Moses und Aron, 1974, Jean-Marie Straub, Danièle Huillet

Moses und Aron

Ein Film von Jean-Marie Straub, Danièle Huillet nach dem Opernfragment von Arnold Schönberg; Kamera: Renato Berta, Gianni Canfarelli, Saverio Diamanti, Ugo Piccone; Musik: Arnold Schönberg; Darsteller*innen: Günter Reich, Louis Devos, Eva Csapó, Roger Lucas. BRD/FR/IT/AT, 1974, 35mm, Farbe, 106 min. Deutsch
 
Moses und Aron ist eine elementare, in einem Amphitheater in den Abruzzen in Szene gesetzte Adaption der unvollendeten Oper Arnold Schönbergs über den Kampf zwischen Wort (Moses, Mann der Gesetzestafeln) und Bild (Aron, Anhänger des Goldenen Kalbs). Außerordentlich sowohl als "materiellster" aller Opernfilme wie auch schlicht als Film-über-Film, über die Bedeutung von schnellen Schnitten und langen Totalen, von Kamerabewegung und Statik, von Perspektiven und Einstellungsgrößen.
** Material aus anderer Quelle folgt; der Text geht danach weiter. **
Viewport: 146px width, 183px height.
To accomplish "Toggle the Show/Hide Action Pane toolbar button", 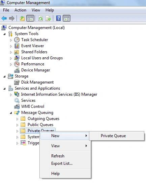I will (66, 18).
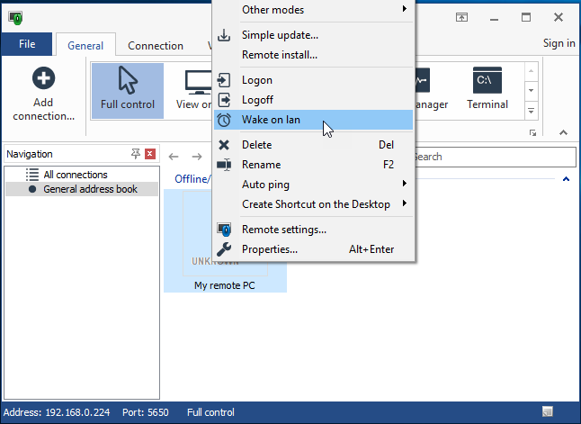Expand the Auto ping submenu

point(265,185)
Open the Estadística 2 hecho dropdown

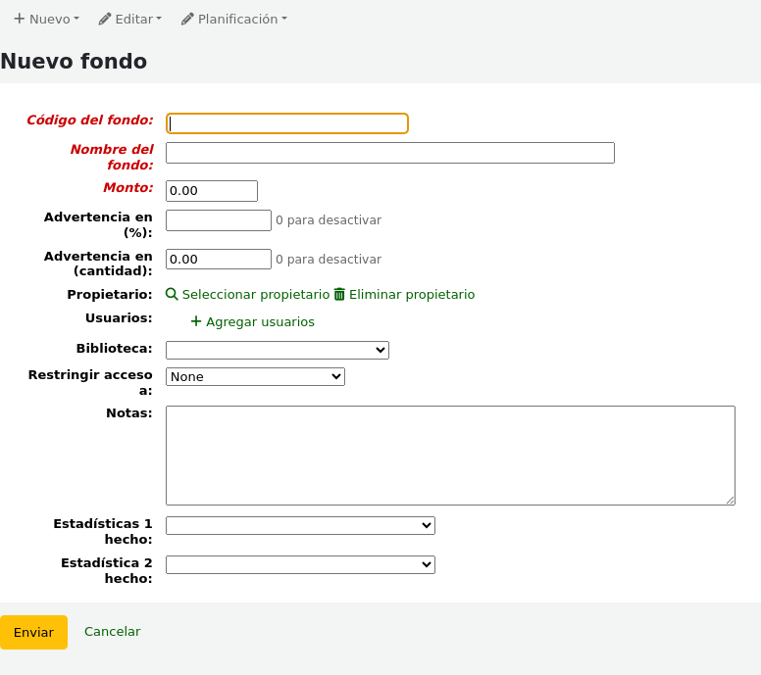pyautogui.click(x=300, y=564)
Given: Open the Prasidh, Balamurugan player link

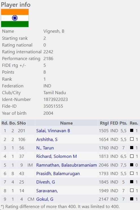Looking at the screenshot, I should pyautogui.click(x=58, y=173).
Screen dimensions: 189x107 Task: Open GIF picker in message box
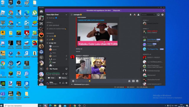click(x=133, y=81)
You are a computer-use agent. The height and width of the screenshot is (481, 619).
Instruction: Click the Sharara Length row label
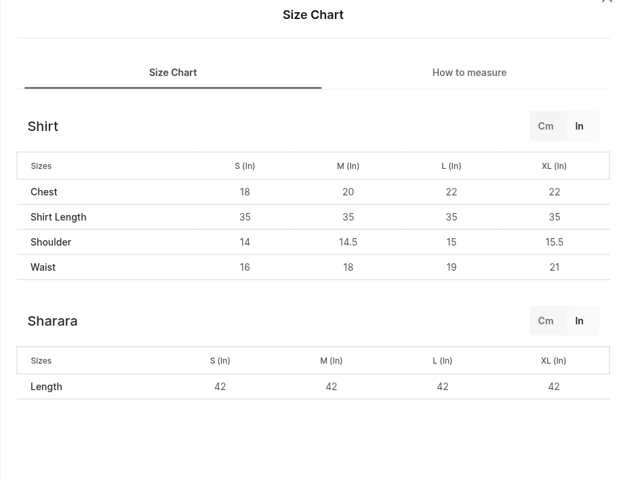click(x=46, y=387)
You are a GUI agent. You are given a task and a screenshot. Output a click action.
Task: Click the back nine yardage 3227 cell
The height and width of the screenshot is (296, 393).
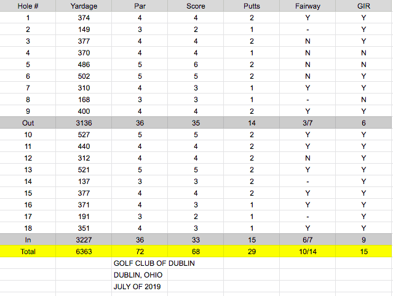83,239
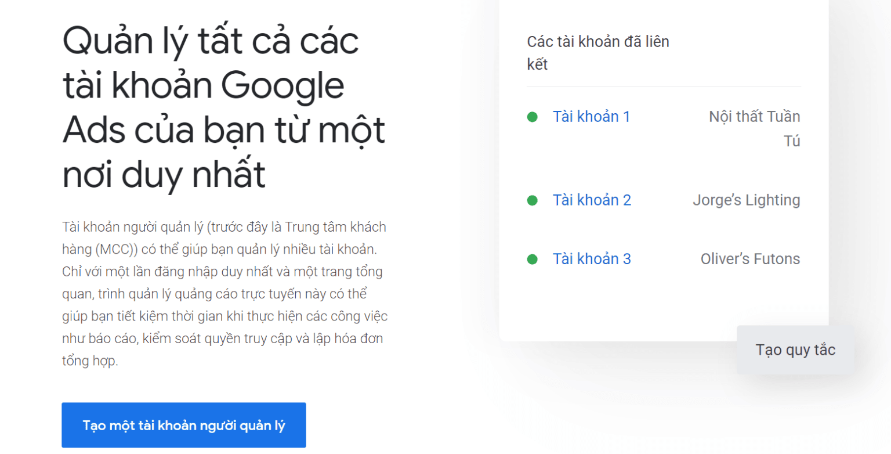
Task: Click the 'Tạo quy tắc' button
Action: click(x=795, y=350)
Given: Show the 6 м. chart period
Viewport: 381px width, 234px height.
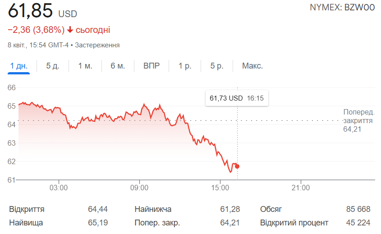Looking at the screenshot, I should (x=118, y=66).
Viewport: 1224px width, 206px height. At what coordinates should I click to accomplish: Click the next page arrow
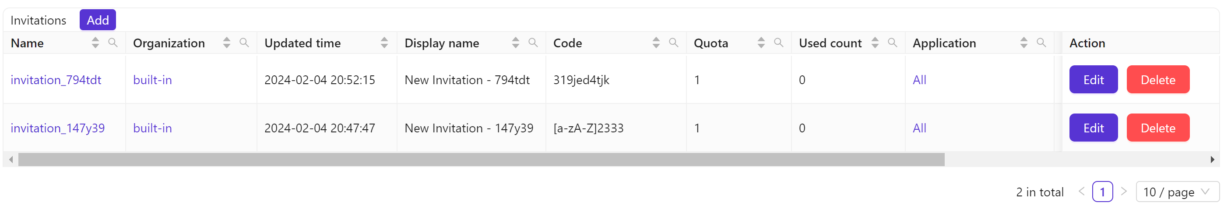1124,192
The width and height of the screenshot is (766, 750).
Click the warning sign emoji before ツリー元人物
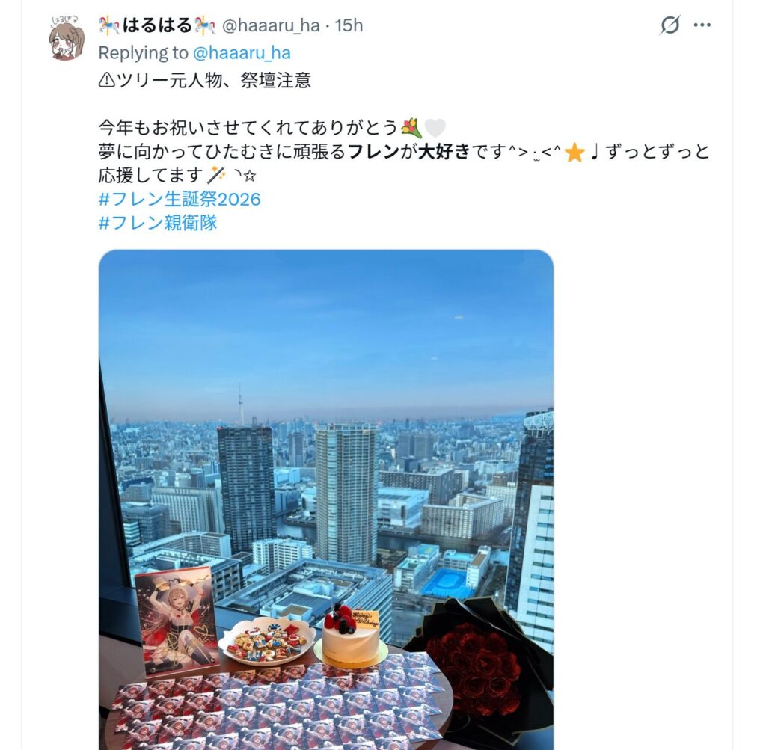pos(106,81)
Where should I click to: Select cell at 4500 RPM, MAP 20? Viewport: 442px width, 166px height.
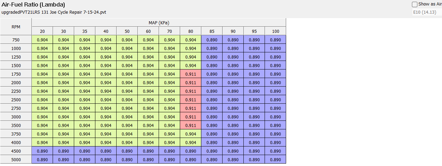[42, 151]
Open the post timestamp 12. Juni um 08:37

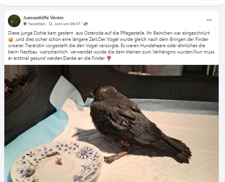[x=65, y=24]
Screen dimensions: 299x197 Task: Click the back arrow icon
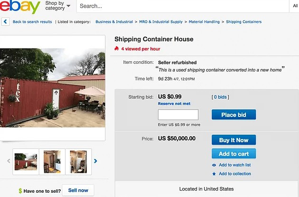[6, 21]
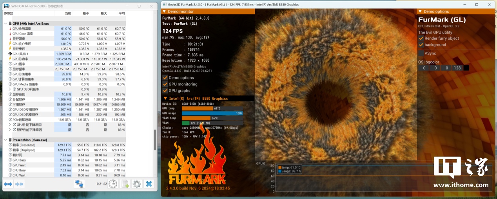Screen dimensions: 497x199
Task: Collapse the Demo options panel header
Action: point(420,11)
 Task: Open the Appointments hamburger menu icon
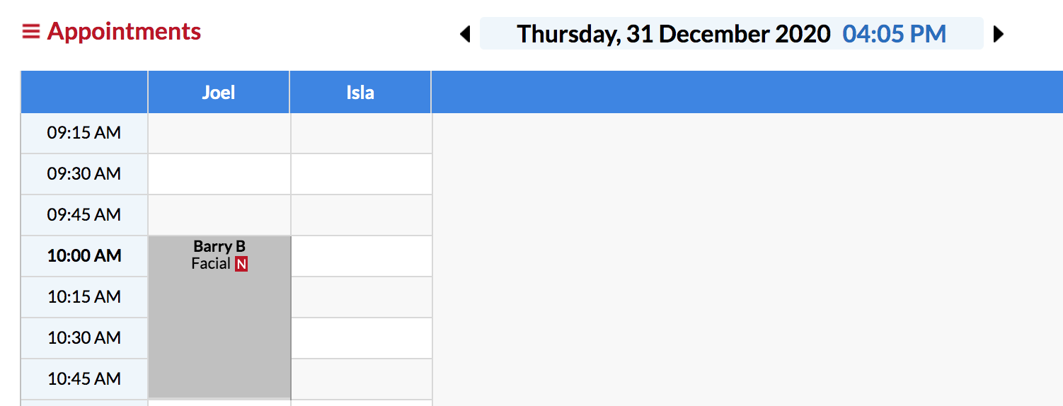(x=30, y=32)
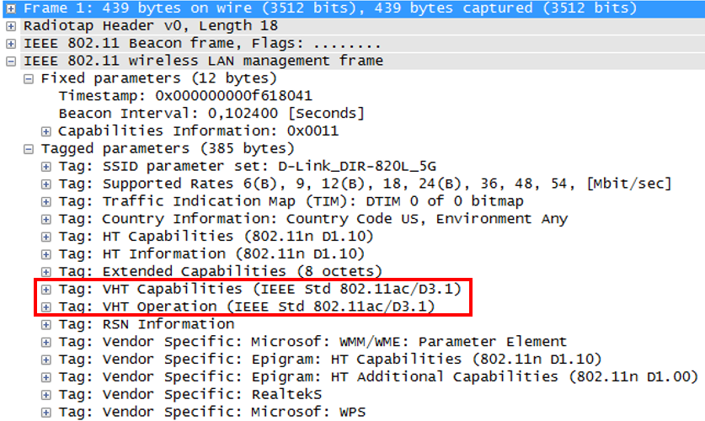The width and height of the screenshot is (705, 421).
Task: Select the Vendor Specific RealtekS row
Action: pos(219,394)
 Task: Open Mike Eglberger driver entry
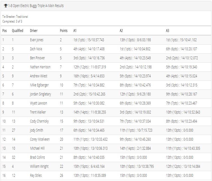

Manny Farber und Patricia Patterson haben über die "köstliche und beglückende" sinnliche Erfahrung des Films geschrieben: "Jeder Riss in den Wänden der Arena erscheint als außergewöhnlich und besitzt eine physische Wirklichkeit, die im Geist widerhallt." Die Widmung: "für Holger Meins" wurde bei der deutschen (TV-)Premiere prompt eliminiert: "Könnte als politische Demonstration missverstanden werden", so die ARD-Programmdirektion. (C.H.)